• Alıntı metin:
O kadar turnelere rağmen, bu oyun, yani “Pardon” filminin özü olan “Çok Tuhaf Soruşturma”, ne yazık ki “Pardon” filmi ile tanındı. Bana kalırsa bu oyunun filme uyarlanması, verilmiş en güzel kararlardan biriydi.
Bana en değerli Türk filmlerini say deseler aklıma GORA, Kurtlar Vadisi Irak, Babam ve Oğlum, Kaybedenler Kulübü gibi kültleşmiş birçok film gelir fakat her sene sayısız Türk filmi piyasadaki yerini alırken, kalite açısından ve hatta oyuncuların bile tiksinerek oynadığını belirttiği filmler dışında çok az kaliteli Türk filmini görüyoruz. Bunun sebebini de bir izleyici olarak; genel açıdan tiyatro kökenli yapımlar olmaması olarak değerlendiriyorum.
Neden “Çok Tuhaf Soruşturma” örneğinde olduğu gibi ülkemizde değeri bilinmemiş birçok tiyatro oyunu filmlere hakettiği bir şekilde uyarlanmıyor?
Oyuncuların filmi çıktıktan sonra tiyatroya olan ilgisi biter ve kimse izlemek istemez korkusuyla mı, yoksa başka sebepler mi? Burasını bilemem. Bu durum kişiye göre değişir fakat kesin ve net söyleyeceğim bir şey var ki; o da bunca oyuna, kitaba, tiyatroya, filmlere rağmen Ferhan Şensoy’u sadece ve sadece Pardon filmi ile popüler kültüre tanıtmış olması…
Ayrıca Ferhan Abimizin ardından Nusret Abimizi de kaybettik. Yani Nusret Çetinel’i…
Onu da Nuri Gökaşan’ın bir sosyal medya gönderisi ile fark ettim. Nusret abimizin de yeri ayrıydı fakat gündeme gelmeyen, sessiz sakin işini yapan bir sanatçıydı. Birçok film ve dizilerde onun dublajı ile yaşadık. İşte popüler kültürün, özellikle ülkemize etkisi bu şekilde. Spor diyince akla sadece futbolun gelmesi gibi, sanatçı diyince de aklımıza sadece şarkıların gelmesi oluyor. Aktör diyince dizi oyuncuları… Hepsinin özü olan tiyatrolara verdiğimiz önem ne yazık ki bu kadar… Çoğunu tanımıyoruz ya da tesadüfen tanıdık.
Aslen dürüst olmak gerekirse, 2007 senesinde piyasadaki yerini alan Crysis’in Türkçe dublajı beni etkilemişti. GTA serisine mod yaptığım o dönemlerde, teknik olarak oyunları programlamaya ilk kez giriştiğim dönemlerdi. “Bir oyuna böyle özellikler katılabiliyor muydu?” demeye başlamıştım. Sürekli televizyonlarda seslerini duyduğumuz isimler bir oyundaydı. O an araştırdığımda ses sanatçılarının tiyatro kökenli oyuncular olduğu öğrendim. Zamanla birçok tiyatro oyunlarına da, bu PC oyunu sayesinde izleyici olarak katıldım.

• Veri bölümü:
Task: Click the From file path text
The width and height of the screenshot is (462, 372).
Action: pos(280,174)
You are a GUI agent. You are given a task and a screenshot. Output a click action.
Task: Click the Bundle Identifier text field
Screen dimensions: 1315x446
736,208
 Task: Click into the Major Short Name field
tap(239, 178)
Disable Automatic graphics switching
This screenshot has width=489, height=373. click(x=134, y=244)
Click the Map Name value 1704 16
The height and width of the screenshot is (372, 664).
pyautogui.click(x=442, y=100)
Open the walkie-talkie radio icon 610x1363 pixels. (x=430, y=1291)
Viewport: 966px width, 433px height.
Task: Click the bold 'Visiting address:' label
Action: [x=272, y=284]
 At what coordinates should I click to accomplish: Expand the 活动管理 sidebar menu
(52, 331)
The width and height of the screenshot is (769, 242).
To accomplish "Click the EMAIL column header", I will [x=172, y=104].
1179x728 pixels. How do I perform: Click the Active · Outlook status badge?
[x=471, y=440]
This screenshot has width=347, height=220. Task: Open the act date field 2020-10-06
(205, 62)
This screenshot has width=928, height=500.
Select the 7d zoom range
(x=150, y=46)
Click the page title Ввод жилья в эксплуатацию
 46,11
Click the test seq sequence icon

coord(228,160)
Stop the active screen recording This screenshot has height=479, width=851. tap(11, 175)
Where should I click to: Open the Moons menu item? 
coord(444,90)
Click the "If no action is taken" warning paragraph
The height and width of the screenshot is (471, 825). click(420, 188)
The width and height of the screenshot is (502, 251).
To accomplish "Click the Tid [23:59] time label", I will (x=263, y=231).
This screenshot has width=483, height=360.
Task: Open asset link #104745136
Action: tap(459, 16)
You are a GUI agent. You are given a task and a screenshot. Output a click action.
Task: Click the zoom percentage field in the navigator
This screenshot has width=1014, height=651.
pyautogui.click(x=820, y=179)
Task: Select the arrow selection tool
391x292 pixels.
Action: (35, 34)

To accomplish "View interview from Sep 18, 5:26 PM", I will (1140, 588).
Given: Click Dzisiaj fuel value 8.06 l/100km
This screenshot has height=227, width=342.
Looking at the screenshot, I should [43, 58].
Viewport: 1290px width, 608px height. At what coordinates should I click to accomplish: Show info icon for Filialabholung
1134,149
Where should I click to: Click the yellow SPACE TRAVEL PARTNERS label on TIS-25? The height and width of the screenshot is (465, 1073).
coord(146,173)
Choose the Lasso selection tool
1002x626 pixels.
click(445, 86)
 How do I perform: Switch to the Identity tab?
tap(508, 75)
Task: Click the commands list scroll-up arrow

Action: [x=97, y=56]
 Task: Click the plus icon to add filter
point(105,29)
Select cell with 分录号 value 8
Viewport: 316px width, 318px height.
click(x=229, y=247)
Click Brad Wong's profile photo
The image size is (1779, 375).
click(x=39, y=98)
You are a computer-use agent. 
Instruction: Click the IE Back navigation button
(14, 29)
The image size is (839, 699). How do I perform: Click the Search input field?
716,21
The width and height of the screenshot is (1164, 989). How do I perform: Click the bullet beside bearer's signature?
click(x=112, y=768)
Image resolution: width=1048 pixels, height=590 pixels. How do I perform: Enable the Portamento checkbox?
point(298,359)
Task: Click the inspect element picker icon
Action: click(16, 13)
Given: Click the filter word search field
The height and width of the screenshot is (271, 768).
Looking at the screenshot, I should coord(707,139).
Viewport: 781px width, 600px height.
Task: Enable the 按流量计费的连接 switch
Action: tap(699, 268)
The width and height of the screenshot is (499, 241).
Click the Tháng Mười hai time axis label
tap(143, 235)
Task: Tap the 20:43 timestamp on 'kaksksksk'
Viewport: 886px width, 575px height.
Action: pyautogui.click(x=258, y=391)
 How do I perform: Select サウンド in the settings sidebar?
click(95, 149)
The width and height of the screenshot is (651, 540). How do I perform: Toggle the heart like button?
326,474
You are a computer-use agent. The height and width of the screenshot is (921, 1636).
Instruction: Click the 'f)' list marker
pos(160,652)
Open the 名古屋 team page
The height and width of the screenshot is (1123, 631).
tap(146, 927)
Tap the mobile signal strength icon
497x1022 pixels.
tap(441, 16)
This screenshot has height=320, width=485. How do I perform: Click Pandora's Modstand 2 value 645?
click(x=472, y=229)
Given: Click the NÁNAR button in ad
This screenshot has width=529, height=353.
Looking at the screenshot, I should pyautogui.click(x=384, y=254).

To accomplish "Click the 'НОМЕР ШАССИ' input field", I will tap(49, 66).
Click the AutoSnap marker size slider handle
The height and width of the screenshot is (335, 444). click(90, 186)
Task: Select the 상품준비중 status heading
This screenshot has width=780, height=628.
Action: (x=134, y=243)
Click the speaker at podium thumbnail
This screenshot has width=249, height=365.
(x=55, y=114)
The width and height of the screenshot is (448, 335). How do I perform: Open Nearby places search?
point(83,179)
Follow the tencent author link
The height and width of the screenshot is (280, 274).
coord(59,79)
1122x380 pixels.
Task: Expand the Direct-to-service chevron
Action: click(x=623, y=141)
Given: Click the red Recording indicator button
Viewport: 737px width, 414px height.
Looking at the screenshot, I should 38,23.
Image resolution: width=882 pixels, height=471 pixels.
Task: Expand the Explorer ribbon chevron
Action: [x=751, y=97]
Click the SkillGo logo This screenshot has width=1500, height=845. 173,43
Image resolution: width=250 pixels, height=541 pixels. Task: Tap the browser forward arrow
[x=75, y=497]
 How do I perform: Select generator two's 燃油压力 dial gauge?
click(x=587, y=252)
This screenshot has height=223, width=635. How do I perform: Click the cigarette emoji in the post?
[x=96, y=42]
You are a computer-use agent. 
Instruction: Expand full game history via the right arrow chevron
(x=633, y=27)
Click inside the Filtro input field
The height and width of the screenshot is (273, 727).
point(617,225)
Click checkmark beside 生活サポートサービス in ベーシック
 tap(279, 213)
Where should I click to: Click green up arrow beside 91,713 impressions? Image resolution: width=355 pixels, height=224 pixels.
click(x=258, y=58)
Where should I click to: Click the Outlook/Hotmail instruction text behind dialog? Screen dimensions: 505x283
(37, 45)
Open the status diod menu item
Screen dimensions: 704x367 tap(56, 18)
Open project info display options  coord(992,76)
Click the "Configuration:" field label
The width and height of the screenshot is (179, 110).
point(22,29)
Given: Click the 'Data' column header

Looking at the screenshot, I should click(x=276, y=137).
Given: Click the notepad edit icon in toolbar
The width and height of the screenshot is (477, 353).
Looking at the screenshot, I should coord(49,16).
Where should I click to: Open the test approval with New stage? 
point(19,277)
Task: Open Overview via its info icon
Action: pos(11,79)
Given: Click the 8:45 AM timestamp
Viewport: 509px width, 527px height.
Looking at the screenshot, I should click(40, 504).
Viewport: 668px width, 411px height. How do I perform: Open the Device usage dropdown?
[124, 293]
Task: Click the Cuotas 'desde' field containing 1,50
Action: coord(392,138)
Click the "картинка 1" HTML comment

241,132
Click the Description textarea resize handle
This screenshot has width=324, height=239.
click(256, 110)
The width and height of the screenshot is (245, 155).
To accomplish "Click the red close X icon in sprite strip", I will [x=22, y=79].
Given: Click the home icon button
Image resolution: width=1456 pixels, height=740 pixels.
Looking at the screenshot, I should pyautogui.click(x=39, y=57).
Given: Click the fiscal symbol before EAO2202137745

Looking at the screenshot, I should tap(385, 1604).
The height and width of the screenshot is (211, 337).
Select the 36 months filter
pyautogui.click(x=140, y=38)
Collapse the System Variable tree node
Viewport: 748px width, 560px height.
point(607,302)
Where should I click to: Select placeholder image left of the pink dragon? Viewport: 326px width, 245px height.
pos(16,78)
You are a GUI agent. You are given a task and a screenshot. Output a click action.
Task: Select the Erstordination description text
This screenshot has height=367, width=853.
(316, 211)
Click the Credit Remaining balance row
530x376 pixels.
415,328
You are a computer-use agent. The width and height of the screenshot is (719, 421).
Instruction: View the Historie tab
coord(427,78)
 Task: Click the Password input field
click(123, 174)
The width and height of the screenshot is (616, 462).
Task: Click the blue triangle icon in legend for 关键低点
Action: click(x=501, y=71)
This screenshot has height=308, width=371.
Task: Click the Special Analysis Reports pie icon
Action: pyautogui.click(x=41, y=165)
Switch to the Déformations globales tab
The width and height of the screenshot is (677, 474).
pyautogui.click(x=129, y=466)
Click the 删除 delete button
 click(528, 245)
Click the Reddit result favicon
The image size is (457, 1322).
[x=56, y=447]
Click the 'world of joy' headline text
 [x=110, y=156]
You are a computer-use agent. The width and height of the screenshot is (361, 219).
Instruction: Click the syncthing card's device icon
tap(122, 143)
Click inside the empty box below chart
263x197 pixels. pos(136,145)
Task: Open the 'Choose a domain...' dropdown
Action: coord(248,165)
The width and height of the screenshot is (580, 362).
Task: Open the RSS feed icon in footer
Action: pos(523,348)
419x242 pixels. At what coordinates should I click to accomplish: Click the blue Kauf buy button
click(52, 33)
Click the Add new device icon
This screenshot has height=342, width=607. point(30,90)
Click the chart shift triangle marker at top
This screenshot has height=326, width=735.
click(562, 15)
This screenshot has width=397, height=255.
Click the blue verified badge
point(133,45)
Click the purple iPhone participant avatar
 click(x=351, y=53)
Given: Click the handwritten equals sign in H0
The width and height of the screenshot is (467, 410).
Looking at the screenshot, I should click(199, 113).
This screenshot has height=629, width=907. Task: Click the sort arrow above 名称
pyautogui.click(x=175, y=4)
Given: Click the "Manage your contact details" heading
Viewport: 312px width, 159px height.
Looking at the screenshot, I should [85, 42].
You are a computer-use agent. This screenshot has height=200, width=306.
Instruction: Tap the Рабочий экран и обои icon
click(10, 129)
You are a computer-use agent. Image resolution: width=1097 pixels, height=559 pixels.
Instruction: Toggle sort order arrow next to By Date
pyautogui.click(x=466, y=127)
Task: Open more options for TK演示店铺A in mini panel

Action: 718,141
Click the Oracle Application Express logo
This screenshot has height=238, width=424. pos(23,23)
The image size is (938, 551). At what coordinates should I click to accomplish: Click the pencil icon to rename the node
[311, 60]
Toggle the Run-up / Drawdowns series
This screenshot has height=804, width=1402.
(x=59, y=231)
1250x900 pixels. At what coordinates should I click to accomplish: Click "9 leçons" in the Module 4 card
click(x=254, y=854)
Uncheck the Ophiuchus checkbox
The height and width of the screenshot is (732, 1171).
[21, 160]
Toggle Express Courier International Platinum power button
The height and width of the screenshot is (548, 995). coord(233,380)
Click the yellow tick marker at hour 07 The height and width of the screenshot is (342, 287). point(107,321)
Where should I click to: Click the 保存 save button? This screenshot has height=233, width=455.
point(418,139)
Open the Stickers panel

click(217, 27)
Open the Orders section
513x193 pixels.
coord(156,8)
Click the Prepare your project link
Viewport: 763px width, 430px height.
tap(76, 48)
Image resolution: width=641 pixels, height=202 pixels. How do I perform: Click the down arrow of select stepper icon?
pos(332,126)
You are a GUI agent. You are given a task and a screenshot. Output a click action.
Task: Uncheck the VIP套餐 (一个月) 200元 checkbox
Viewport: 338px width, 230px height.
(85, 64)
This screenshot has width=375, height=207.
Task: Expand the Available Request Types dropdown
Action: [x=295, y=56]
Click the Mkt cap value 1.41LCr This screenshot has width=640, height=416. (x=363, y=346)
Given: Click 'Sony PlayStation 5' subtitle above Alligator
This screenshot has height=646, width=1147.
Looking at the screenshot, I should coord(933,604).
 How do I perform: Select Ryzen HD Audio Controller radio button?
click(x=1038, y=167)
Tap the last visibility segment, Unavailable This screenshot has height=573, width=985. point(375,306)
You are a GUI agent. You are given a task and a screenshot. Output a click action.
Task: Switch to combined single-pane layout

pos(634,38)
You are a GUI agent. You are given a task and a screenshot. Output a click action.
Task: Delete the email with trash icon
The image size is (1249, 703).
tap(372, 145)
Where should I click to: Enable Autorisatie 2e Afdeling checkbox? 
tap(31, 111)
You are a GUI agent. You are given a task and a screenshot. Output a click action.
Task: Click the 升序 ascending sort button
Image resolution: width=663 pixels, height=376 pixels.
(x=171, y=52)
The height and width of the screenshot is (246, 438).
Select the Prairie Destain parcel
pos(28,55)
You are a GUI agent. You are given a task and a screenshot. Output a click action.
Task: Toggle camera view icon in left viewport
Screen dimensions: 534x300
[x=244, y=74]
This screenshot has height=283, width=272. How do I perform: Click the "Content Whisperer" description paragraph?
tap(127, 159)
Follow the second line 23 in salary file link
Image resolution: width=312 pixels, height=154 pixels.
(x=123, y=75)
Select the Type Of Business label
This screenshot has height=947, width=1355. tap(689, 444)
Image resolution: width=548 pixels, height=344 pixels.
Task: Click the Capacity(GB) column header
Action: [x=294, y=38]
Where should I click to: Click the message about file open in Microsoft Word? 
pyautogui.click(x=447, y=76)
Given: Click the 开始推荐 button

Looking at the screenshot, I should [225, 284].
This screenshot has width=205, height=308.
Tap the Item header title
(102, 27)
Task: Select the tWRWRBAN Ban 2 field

• Alıştırma yönergesi: Tiyatro ve dublaj sanatçıları üzerine yazıyı son cümlesinin ardından alıp devam ettirin.

• Alıştırma yanıtı:
Bahtiyar Engin, Nuri Gökaşan, Reha Özcan, Erkan Can, Fatih Paşalı, Cem Davran vs… gibi birçok ismi sahnede canlı canlı görmek ve oyun sonunda kulis çıkışında o insanları beklemek, sohbetler etmek, hatta ortak noktamızın olduğunu öğrenip birlikte dost olmak ve bize kattıkları… Gerçekten paha biçilemez deneyimlerdi. Bunu bile bir izleyici olarak tiyatroya borçlu oldum.
Çoğu insan, televizyonlarda gördüğü insanları tanımak ister. Bu da böyle sunulan bir fırsat işte. Oyunlarını canlı canlı izleyip farklı deneyimler yaşamak, onları abes bir koruma ordusu olmadan tanıyabilmek bambaşka bir duygu.
Ferhan abiyi bir daha göremeyeceğiz fakat geride kalanları görebilmek, onlara aldığımız biletler ile destek olmak… Özellikle bu pandemi sürecinde yanlarında olmak, işte gerçek saygınlığı, sevgiyi ve hayranlığı böyle sunarak oluyor bence.
Çocukluğumda tiyatroyu takip eden ve bizi oraya her hafta ya da her ay götüren bir ilkokul öğretmenimiz vardı. O zamanlar neden tiyatroya önem verdiğini ve vermemiz gerektiğini şimdi daha net anlıyorum.
Son olarak Nuri Gökaşan’a da konu gelmişken içimde kalan bir şeyi belirtmek istiyorum. Ona karşı söyleme cesareti bile bulamadım fakat “Adam ADAM” adlı tiyatro oyununun, o derinlikteki bir eserin, film olmaması bile bence Türk sineması için çok büyük bir kayıp…
Her şeye rağmen saygı ve sevgiyle… Ferhan Şensoy, Rasim Öztekin ve Nusret Çetinel… Sonsuza kadar hatıranız bizlerle yaşayacak.